Présentation

Un pied dans le passé, mais le regard vers l'avenir...

Bienvenue !
Voici un petit blog de chroniques littéraires et cinématographiques.
Des oeuvres anciennes, des oeuvres nouvelles et un peu de moi.
Le mot d'ordre : partager mes passions que sont la littérature et le cinéma mais aussi l'écriture.
J'espère que cela vous plaira alors bonne navigation !

samedi 16 juillet 2011

Poème de la semaine

Paradoxe d’une flamme éternelle.
La vie, la mort,
L’amour, la haine.
Sentiments mêlés
D’un abîme infini,
Insondable.

Voyons ensemble
Les vagues, pales
Reflets de notre âme,
Râlent.

Sac et ressac
D’une eau si pure.
Horloges, vagues.
Compte et décompte
D’un temps qui
N’existe plus.
Fin.

vendredi 15 juillet 2011

Critique de Let me in

Let me in

Matt Reeves

Genre : horreur

Résumé 

Owen, jeune garçon timide et timoré, vit seul avec sa mère. Harcelé par des camarades de classe, il trouve son réconfort dans les bonbons et son télescope.

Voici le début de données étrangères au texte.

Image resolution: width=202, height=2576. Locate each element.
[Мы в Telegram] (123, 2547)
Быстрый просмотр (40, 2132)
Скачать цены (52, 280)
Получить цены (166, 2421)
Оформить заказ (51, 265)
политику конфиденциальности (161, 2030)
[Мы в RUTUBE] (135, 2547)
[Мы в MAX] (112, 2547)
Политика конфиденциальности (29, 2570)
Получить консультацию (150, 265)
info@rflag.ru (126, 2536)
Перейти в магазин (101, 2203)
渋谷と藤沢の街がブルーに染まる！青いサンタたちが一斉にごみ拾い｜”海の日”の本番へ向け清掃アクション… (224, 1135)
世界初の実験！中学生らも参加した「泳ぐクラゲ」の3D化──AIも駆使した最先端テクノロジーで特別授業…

Un jour, une nouvelle voisine s’installe dans sa résidence. Elle s’appelle Abby. Très vite, un très fort lien d’amitié les lient, mais Abby n’est pas une petite fille de 12 ans comme les autres et Owen va devoir choisir entre l’acceptation ou le rejet du monstre de la porte d’à-côté…

Le réalisateur 

Créateur de la série vite oubliée mais pas moins intéressante Félicity, Matt Reeves se fait remarquer en 2008 avec Cloverfield, film à sensation, mais néanmoins pas sensationnel. Il réalise en 2010 Let me in, adaptation du livre du même nom de John Ajvide Lindqvist.

À propos 

Matt Reeves s’était fait remarqué avec Cloverfield, encensé par la critique. Personnellement, je m’étais ennuyée à cent sous de l’heure et au final, après à peine six mois, je ne m’en souviens presque pas. L’attente n’était donc pas là.
Comme je l’ai déjà dit, j’aime les histoires de vampires mais très déçue par l’actuelle mixture vampirique qu’on nous sort, avec louches de bons sentiments cucu et de scénarios aux ras des pâquerettes, j’étais assez blasée.
Mais si l’histoire en elle-même n’est pas des plus recherchée, la réalisation est bel et bien là. Chapeau, M. Reeves et désolée d’avoir douté de vous.
Alors oui, c’est plein de bons sentiments mais ce n’est pas un problème ici. L’amitié entre ces deux enfants est pure et traitée avec maturité. Cela montre que cet amour peut transcender les préjugés et les a priori.
Film sur le passage de l’enfance à l’adolescence, sur la tolérance et le désir de «rentrer dans le moule», Let me in séduit par la justesse et la subtilité de l’interprétation. L’atmosphère qui se dégage montre à quel point ces deux pré-adolescents sont entourés de noirceur et de brouillard.
Chacun, pour ses propres raisons, ne sort que la nuit et rêve de se révéler au monde qui les rejette pour être différents.
Ensemble trouveront-ils la paix ? Seront-ils plus forts que ce qu’ils croient eux-mêmes ou se résigneront-ils à se soumettre à ceux qui les entourent ?
À vous de le découvrir…
À courir voir si l’on aime les films de vampires et surtout les histoires sur les relations humaines, si je puis dire.

jeudi 7 juillet 2011

Poème de la semaine

Ombrageux silences d’une chambre sans âme.
Eclectisme fade et sans vie du salon brillant.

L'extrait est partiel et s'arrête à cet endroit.